Landman saison 2 : pétrole, coups bas et suite attendue
La saison 1 de Landman avait déjà compris un truc simple : dans l’univers de Taylor Sheridan, le pétrole n’est jamais seulement un décor. C’est une odeur, une pression, un danger permanent et surtout une machine à fabriquer des rapports de force. La saison 2 repart exactement là-dessus, avec Tommy Norris au milieu du champ de mines.
Paramount+ a fixé le retour de la série au 16 novembre 2025, avec Billy Bob Thornton toujours en première ligne. Et franchement, c’est le genre de suite qu’on attend moins pour savoir si les puits vont tourner que pour voir qui va tenir debout quand les affaires, la famille et les menaces se remettent à taper en même temps.

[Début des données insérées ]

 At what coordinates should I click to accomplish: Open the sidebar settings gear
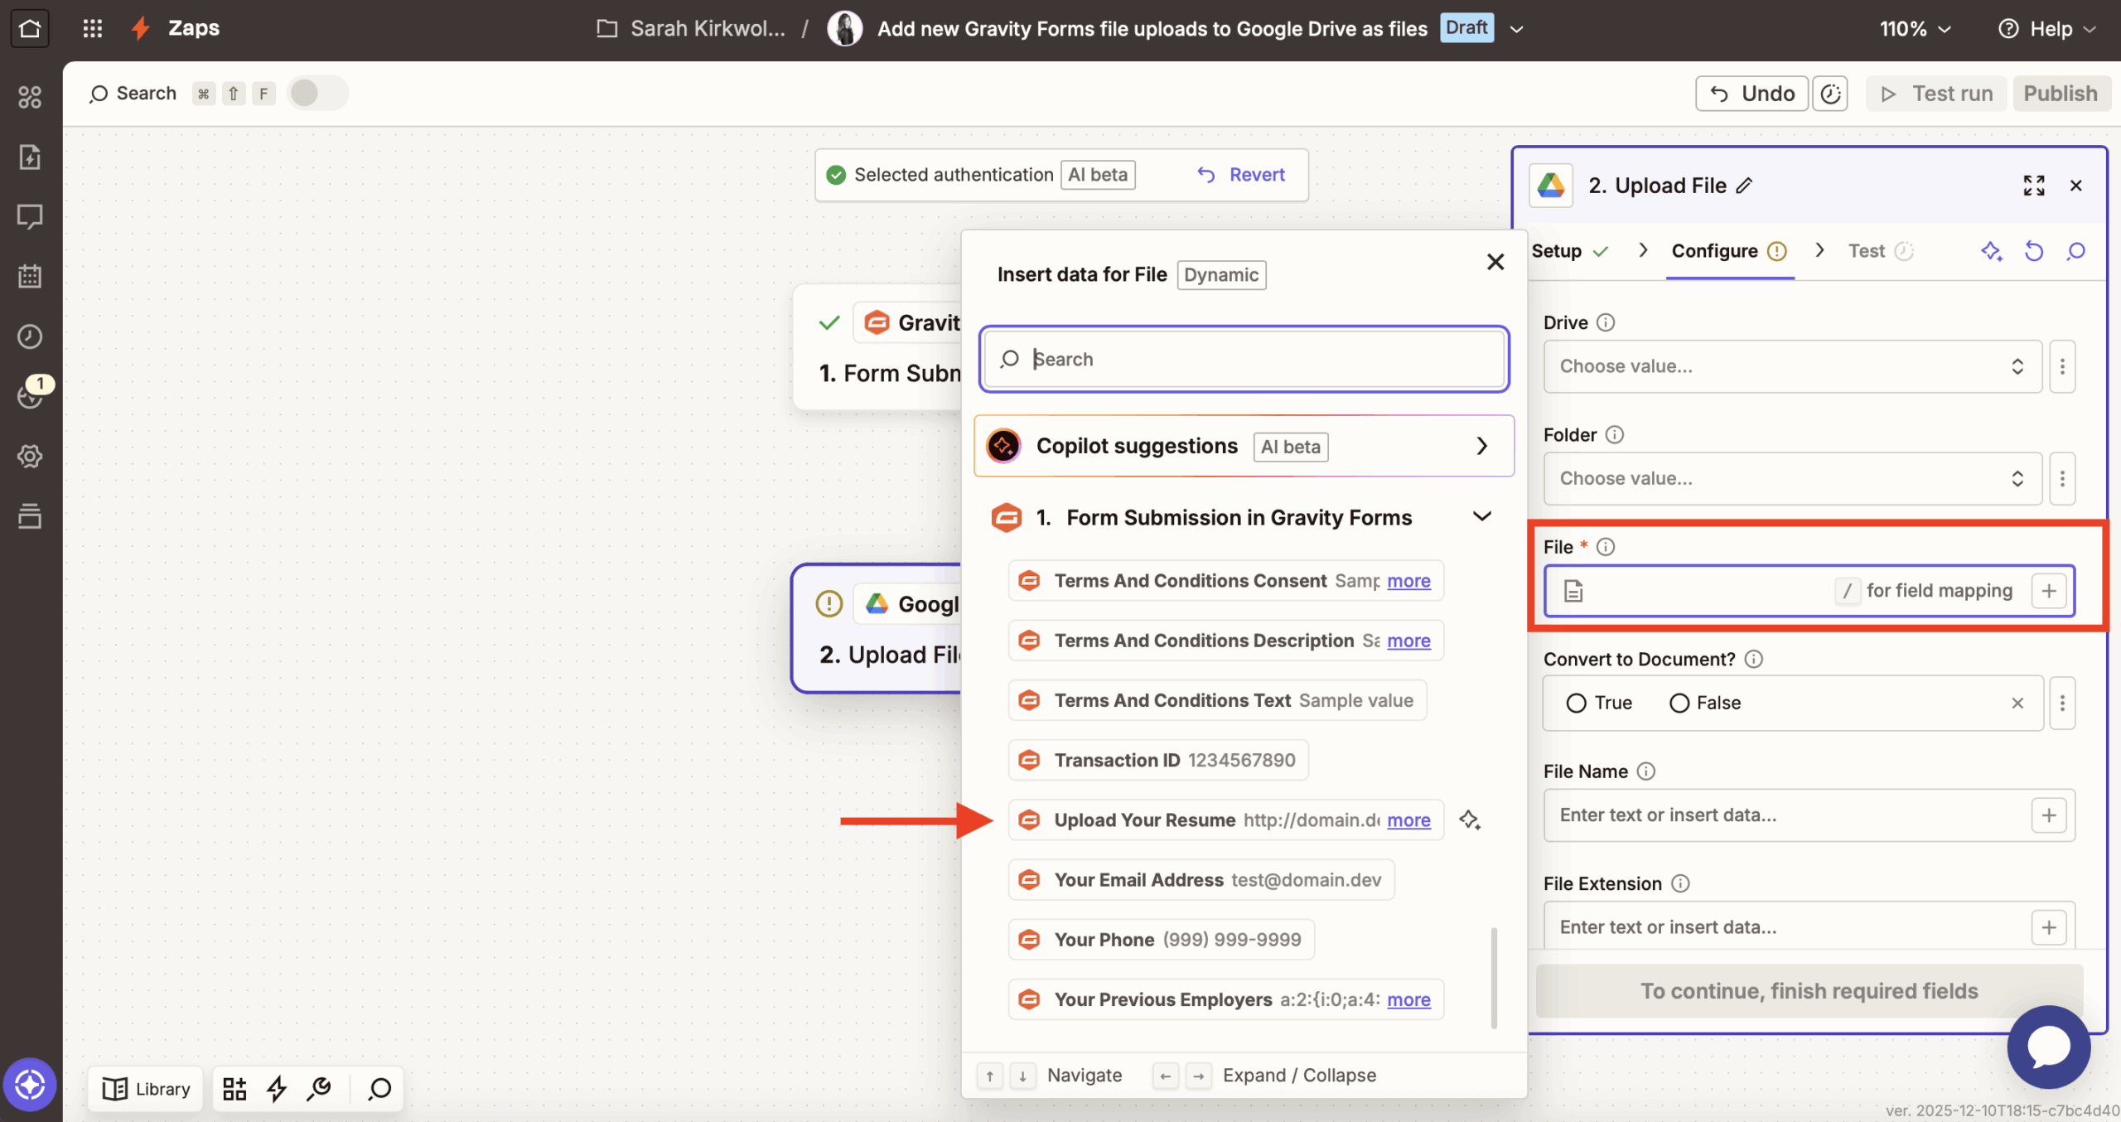click(30, 455)
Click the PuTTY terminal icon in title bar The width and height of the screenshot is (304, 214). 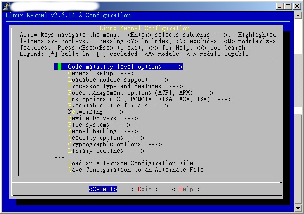4,5
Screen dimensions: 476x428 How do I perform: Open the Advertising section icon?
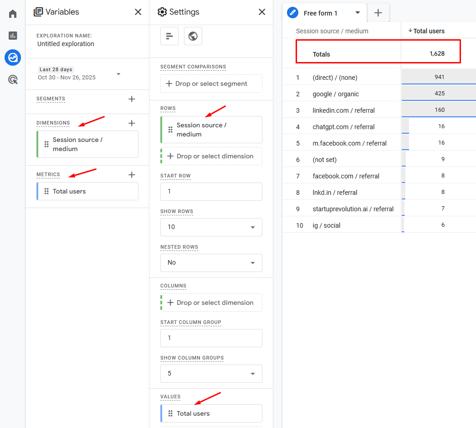tap(12, 79)
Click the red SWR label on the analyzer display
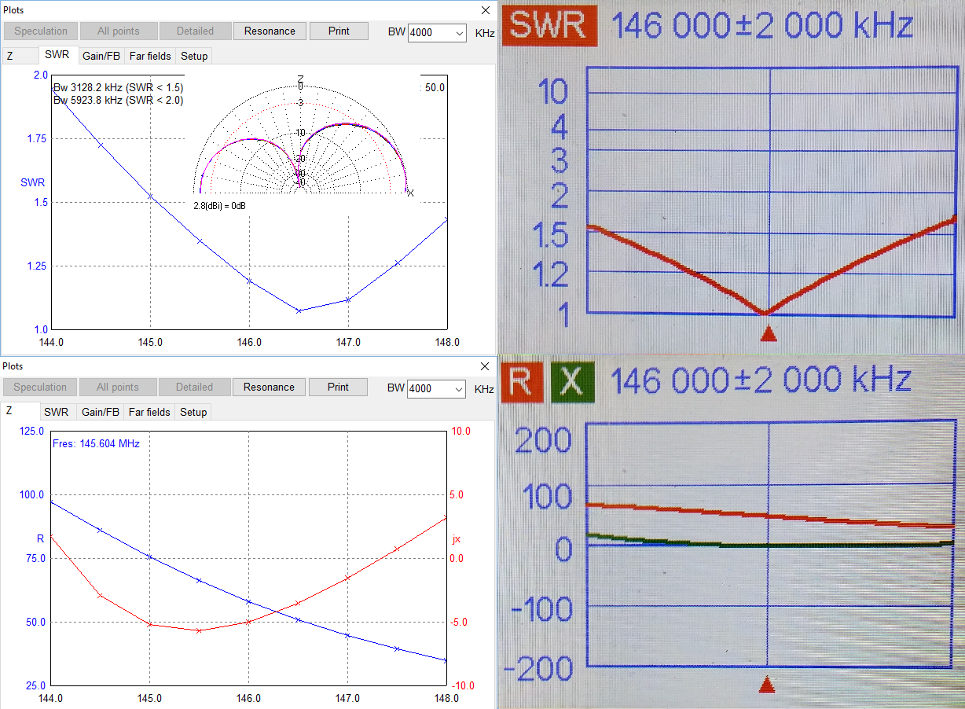The height and width of the screenshot is (709, 965). 550,25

Tommy Norris reste le meilleur problème de la série
Le plaisir de Landman, c’est Billy Bob Thornton en homme rincé mais encore trop lucide pour lâcher l’affaire. Tommy n’a pas besoin d’un grand discours pour exister. Il arrive avec sa gueule fatiguée, sa chemise poussiéreuse et cette manière de parler comme s’il avait déjà vu trois catastrophes avant le petit déjeuner.

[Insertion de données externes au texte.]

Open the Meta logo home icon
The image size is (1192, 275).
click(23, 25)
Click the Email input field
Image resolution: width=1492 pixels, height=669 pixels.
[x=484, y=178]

La saison 2 a donc un vrai enjeu : ne pas seulement répéter le numéro. Tommy doit encaisser les conséquences de ce qui a été ouvert dans la première saison, mais la série doit aussi le pousser ailleurs. S’il reste seulement le type qui règle les urgences avec une phrase sèche et un coup de fil, ça peut devenir confortable. Or Landman fonctionne mieux quand Tommy ne contrôle pas tout.
Le pétrole, oui, mais surtout les coups bas
Sur le papier, la série parle de boomtowns texanes, de forages, de pipelines et de contrats. À l’écran, ce qui accroche vraiment, c’est le mélange entre business sale et guerre d’ego. Un puits peut rapporter gros, mais il attire aussi les avocats, les héritiers, les rivaux, les familles qui veulent leur part et les types qui préfèrent menacer plutôt que négocier.
C’est là que la saison 2 peut gagner en épaisseur. La première salve avait posé le décor et son côté brutal. Maintenant, il faut que les coups bas aient un prix. Pas seulement une scène tendue dans un bureau ou un cowboy qui regarde l’horizon. Un vrai prix : une alliance qui casse, une famille qui se retourne, une décision prise trop vite parce que l’argent brûle les doigts.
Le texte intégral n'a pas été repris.